① ある状態や動きが生ずる前提となる事情を示す。…の事情のもとでは。…した以上は。
※伊勢物語(10C前)二「起きもせず寝もせで夜を明かしては春の物とてながめ暮らしつ」
※徒然草(1331頃)一「この世にうまれては願はしかるべき事こそ多かめれ」
② 下に打消、または逆接の表現をともない、否定的事情を導き出す条件を示す。
※平中(965頃)二九「えけしきばみては言はで」
※浄瑠璃・曾根崎心中(1703)「怪我があってはならぬ」
③ 仮定の意を表わす。

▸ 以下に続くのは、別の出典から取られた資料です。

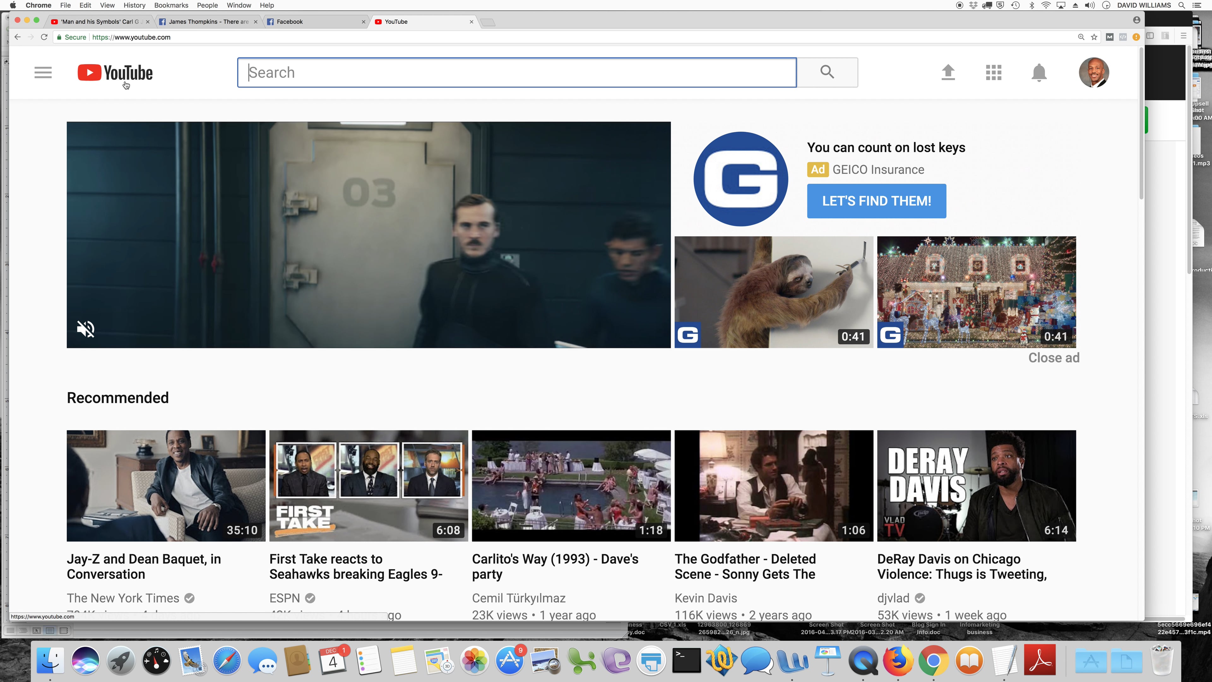Click the video upload arrow icon
This screenshot has width=1212, height=682.
coord(948,72)
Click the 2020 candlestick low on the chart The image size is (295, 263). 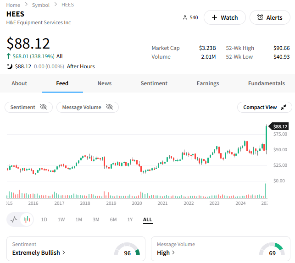point(141,173)
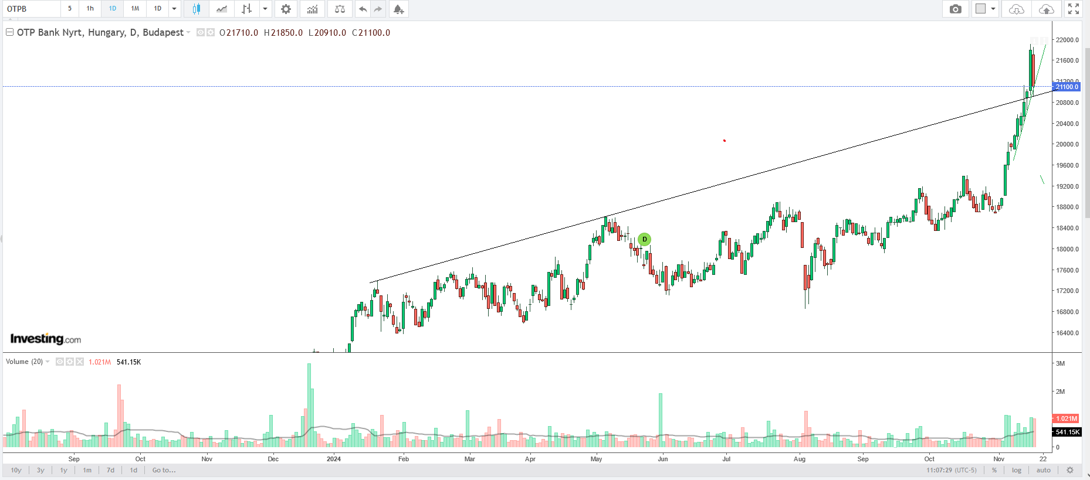Screen dimensions: 1090x480
Task: Save chart with the cloud upload icon
Action: coord(1046,9)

…たならば、…たら。
※伊勢物語(10C前)三三「このたびいきては、又は来じと思へるけしきなれば」
※洒落本・美地の蛎殻(1779)「てめへなんぞとくらべてはとうしみに釣り鐘だ」
④ 条件に対して常に同じ結果が生ずる事を表わす。…と。
※更級日記(1059頃)「鹿の縁のもとまで来てうちないたる。ちかうてはなつかしからぬものの声なり」
※徒然草(1331頃)三八「智恵出でては偽あり」
⑤ 対応する動作、事象が反復して起こることを表わす。